• [Working data]:
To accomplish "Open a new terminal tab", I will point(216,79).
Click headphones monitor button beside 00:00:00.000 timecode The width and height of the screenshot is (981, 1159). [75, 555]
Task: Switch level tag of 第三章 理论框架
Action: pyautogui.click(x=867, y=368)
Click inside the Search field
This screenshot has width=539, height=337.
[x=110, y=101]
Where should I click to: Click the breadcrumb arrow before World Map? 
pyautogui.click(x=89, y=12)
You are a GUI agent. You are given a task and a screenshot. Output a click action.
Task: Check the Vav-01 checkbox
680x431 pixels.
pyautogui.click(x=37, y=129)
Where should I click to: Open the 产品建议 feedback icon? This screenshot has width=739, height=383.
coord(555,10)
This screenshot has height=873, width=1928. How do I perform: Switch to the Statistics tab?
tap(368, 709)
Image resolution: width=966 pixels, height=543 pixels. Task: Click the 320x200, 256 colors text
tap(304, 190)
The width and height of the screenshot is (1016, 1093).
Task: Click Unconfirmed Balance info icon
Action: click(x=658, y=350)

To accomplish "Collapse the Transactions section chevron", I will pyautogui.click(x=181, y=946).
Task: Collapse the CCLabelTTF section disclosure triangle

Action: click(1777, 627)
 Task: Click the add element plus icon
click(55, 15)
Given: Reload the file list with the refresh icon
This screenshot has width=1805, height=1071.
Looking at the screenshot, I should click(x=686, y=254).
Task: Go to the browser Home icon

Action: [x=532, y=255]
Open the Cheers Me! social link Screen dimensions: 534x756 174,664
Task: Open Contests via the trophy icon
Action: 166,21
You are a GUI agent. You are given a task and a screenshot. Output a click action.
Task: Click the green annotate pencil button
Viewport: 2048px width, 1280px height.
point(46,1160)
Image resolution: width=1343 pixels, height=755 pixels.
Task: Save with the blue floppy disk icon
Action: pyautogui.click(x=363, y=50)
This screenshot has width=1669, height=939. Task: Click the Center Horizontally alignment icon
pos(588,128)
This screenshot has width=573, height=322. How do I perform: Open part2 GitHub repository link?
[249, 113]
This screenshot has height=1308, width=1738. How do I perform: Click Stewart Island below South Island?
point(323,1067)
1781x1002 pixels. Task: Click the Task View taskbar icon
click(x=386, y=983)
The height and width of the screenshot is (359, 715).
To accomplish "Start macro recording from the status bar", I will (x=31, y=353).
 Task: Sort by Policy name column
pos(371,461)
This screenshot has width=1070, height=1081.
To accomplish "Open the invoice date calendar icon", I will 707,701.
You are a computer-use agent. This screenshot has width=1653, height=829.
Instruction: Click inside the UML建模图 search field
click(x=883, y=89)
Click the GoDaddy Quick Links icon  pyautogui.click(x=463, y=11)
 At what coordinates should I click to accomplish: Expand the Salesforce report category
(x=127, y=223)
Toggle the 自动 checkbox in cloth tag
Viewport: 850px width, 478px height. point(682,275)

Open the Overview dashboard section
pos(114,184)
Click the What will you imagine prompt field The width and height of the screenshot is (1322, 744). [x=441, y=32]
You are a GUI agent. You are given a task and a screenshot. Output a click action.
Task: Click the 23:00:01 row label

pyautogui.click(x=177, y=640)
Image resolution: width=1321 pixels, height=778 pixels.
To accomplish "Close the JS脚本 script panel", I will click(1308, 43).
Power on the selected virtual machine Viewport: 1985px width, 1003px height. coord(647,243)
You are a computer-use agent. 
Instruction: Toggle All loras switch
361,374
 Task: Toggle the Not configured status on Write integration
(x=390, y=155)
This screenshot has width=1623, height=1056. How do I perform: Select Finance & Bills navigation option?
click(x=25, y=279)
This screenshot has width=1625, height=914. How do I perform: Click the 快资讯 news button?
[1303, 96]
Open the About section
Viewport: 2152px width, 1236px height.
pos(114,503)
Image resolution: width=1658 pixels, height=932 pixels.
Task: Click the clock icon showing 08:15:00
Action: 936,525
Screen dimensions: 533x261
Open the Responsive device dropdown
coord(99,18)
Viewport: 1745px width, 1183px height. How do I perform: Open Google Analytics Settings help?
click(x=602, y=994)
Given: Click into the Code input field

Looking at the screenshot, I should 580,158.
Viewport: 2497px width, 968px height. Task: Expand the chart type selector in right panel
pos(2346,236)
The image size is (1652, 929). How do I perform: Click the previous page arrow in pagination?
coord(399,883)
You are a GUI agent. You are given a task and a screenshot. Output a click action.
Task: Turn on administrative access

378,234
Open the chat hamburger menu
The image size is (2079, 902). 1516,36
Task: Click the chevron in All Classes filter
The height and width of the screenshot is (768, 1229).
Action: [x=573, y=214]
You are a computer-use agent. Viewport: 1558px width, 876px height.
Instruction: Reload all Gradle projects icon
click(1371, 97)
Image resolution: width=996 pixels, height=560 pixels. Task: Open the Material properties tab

• [Your instructions]:
Return the listing in full, exactly.

• [Reply to the task]:
To accomplish "Open a new terminal tab", I will point(216,79).
Click headphones monitor button beside 00:00:00.000 timecode The width and height of the screenshot is (981, 1159). [75, 555]
Task: Switch level tag of 第三章 理论框架
Action: pyautogui.click(x=867, y=368)
Click inside the Search field
This screenshot has width=539, height=337.
[x=110, y=101]
Where should I click to: Click the breadcrumb arrow before World Map? 
pyautogui.click(x=89, y=12)
You are a GUI agent. You are given a task and a screenshot. Output a click action.
Task: Check the Vav-01 checkbox
680x431 pixels.
pyautogui.click(x=37, y=129)
Where should I click to: Open the 产品建议 feedback icon? This screenshot has width=739, height=383.
coord(555,10)
This screenshot has height=873, width=1928. How do I perform: Switch to the Statistics tab?
tap(368, 709)
Image resolution: width=966 pixels, height=543 pixels. Task: Click the 320x200, 256 colors text
tap(304, 190)
The width and height of the screenshot is (1016, 1093).
Task: Click Unconfirmed Balance info icon
Action: click(x=658, y=350)

To accomplish "Collapse the Transactions section chevron", I will pyautogui.click(x=181, y=946).
Task: Collapse the CCLabelTTF section disclosure triangle

Action: click(1777, 627)
 Task: Click the add element plus icon
click(55, 15)
Given: Reload the file list with the refresh icon
This screenshot has width=1805, height=1071.
Looking at the screenshot, I should click(x=686, y=254).
Task: Go to the browser Home icon

Action: [x=532, y=255]
Open the Cheers Me! social link Screen dimensions: 534x756 174,664
Task: Open Contests via the trophy icon
Action: 166,21
You are a GUI agent. You are given a task and a screenshot. Output a click action.
Task: Click the green annotate pencil button
Viewport: 2048px width, 1280px height.
point(46,1160)
Image resolution: width=1343 pixels, height=755 pixels.
Task: Save with the blue floppy disk icon
Action: pyautogui.click(x=363, y=50)
This screenshot has width=1669, height=939. Task: Click the Center Horizontally alignment icon
pos(588,128)
This screenshot has width=573, height=322. How do I perform: Open part2 GitHub repository link?
[249, 113]
This screenshot has height=1308, width=1738. How do I perform: Click Stewart Island below South Island?
point(323,1067)
1781x1002 pixels. Task: Click the Task View taskbar icon
click(x=386, y=983)
The height and width of the screenshot is (359, 715).
To accomplish "Start macro recording from the status bar", I will (x=31, y=353).
 Task: Sort by Policy name column
pos(371,461)
This screenshot has width=1070, height=1081.
To accomplish "Open the invoice date calendar icon", I will 707,701.
You are a computer-use agent. This screenshot has width=1653, height=829.
Instruction: Click inside the UML建模图 search field
click(x=883, y=89)
Click the GoDaddy Quick Links icon  pyautogui.click(x=463, y=11)
 At what coordinates should I click to accomplish: Expand the Salesforce report category
(x=127, y=223)
Toggle the 自动 checkbox in cloth tag
Viewport: 850px width, 478px height. point(682,275)

Open the Overview dashboard section
pos(114,184)
Click the What will you imagine prompt field The width and height of the screenshot is (1322, 744). [x=441, y=32]
You are a GUI agent. You are given a task and a screenshot. Output a click action.
Task: Click the 23:00:01 row label

pyautogui.click(x=177, y=640)
Image resolution: width=1321 pixels, height=778 pixels.
To accomplish "Close the JS脚本 script panel", I will click(1308, 43).
Power on the selected virtual machine Viewport: 1985px width, 1003px height. coord(647,243)
You are a computer-use agent. 
Instruction: Toggle All loras switch
361,374
 Task: Toggle the Not configured status on Write integration
(x=390, y=155)
This screenshot has width=1623, height=1056. How do I perform: Select Finance & Bills navigation option?
click(x=25, y=279)
This screenshot has width=1625, height=914. How do I perform: Click the 快资讯 news button?
[1303, 96]
Open the About section
Viewport: 2152px width, 1236px height.
pos(114,503)
Image resolution: width=1658 pixels, height=932 pixels.
Task: Click the clock icon showing 08:15:00
Action: 936,525
Screen dimensions: 533x261
Open the Responsive device dropdown
coord(99,18)
Viewport: 1745px width, 1183px height. How do I perform: Open Google Analytics Settings help?
click(x=602, y=994)
Given: Click into the Code input field

Looking at the screenshot, I should 580,158.
Viewport: 2497px width, 968px height. Task: Expand the chart type selector in right panel
pos(2346,236)
The image size is (1652, 929). How do I perform: Click the previous page arrow in pagination?
coord(399,883)
You are a GUI agent. You are given a task and a screenshot. Output a click action.
Task: Turn on administrative access

378,234
Open the chat hamburger menu
The image size is (2079, 902). 1516,36
Task: Click the chevron in All Classes filter
The height and width of the screenshot is (768, 1229).
Action: [x=573, y=214]
You are a computer-use agent. Viewport: 1558px width, 876px height.
Instruction: Reload all Gradle projects icon
click(1371, 97)
Image resolution: width=996 pixels, height=560 pixels. Task: Open the Material properties tab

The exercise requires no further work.